== WHAT YOU ARE ASKED TO DO ==
Wherever the line with "Task: Remove the 'Logged out' action tag" sits in the listing below, transcribe from it up to and including the line with "The width and", exactly, and leave the remaining lines out.

== GIVEN RECORDS ==
== Segment start ==
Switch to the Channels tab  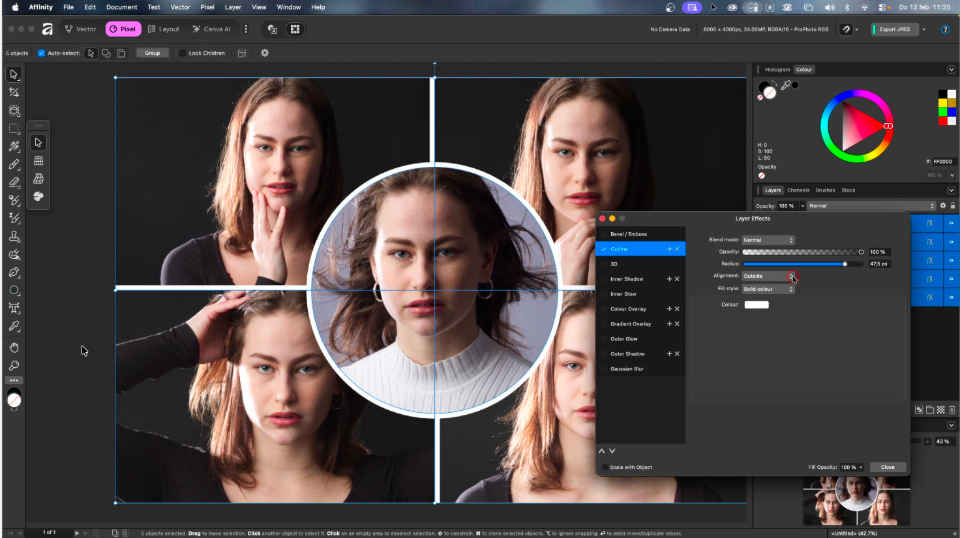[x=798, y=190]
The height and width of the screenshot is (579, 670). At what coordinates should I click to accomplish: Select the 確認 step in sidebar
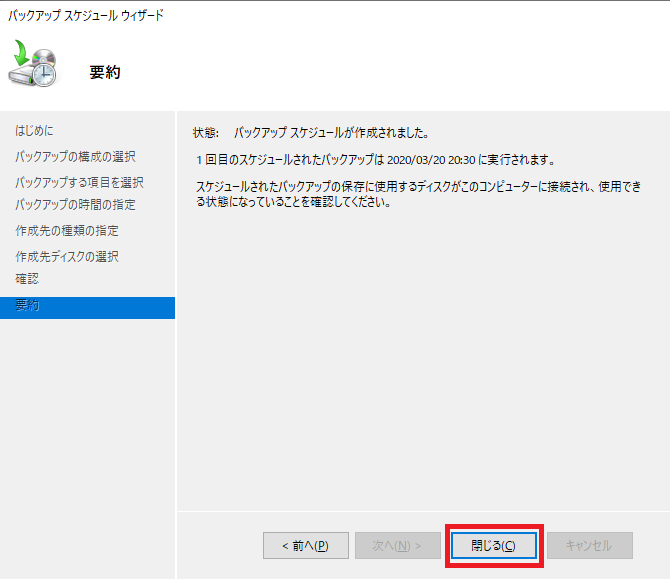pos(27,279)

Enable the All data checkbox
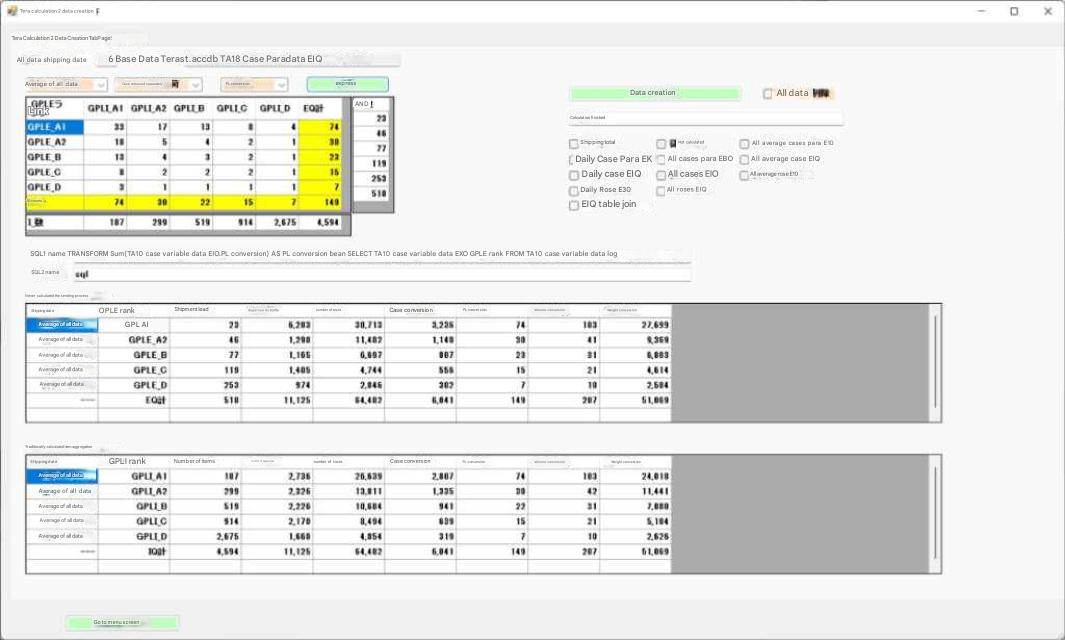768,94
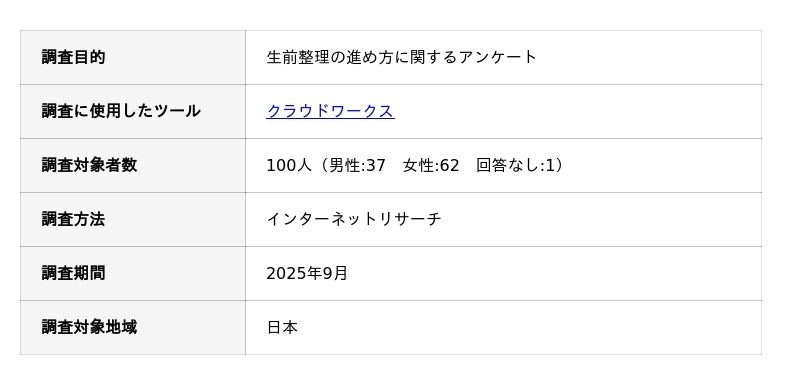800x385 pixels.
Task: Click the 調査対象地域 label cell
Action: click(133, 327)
== Segment end ==
== Segment start ==
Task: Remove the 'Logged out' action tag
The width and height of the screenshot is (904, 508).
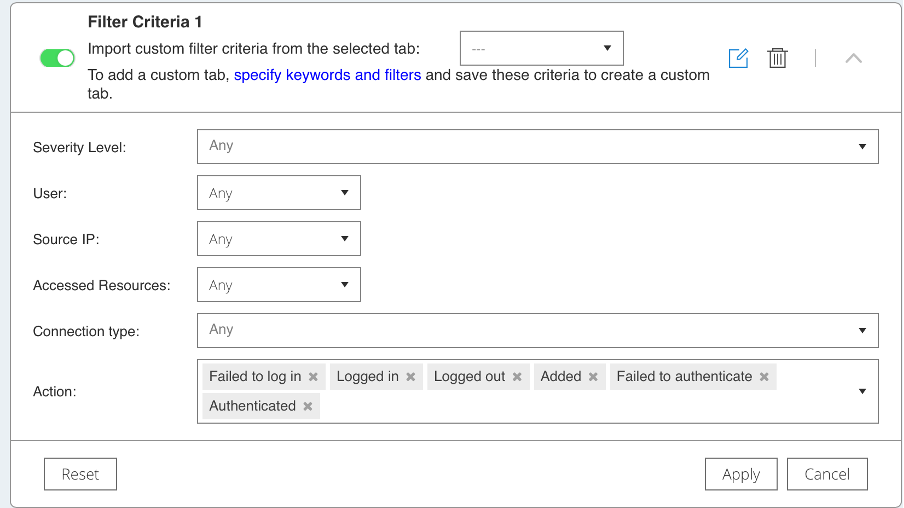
== Segment end ==
== ANSWER SPACE ==
Task: Remove the 'Logged out' action tag
The width and height of the screenshot is (904, 508).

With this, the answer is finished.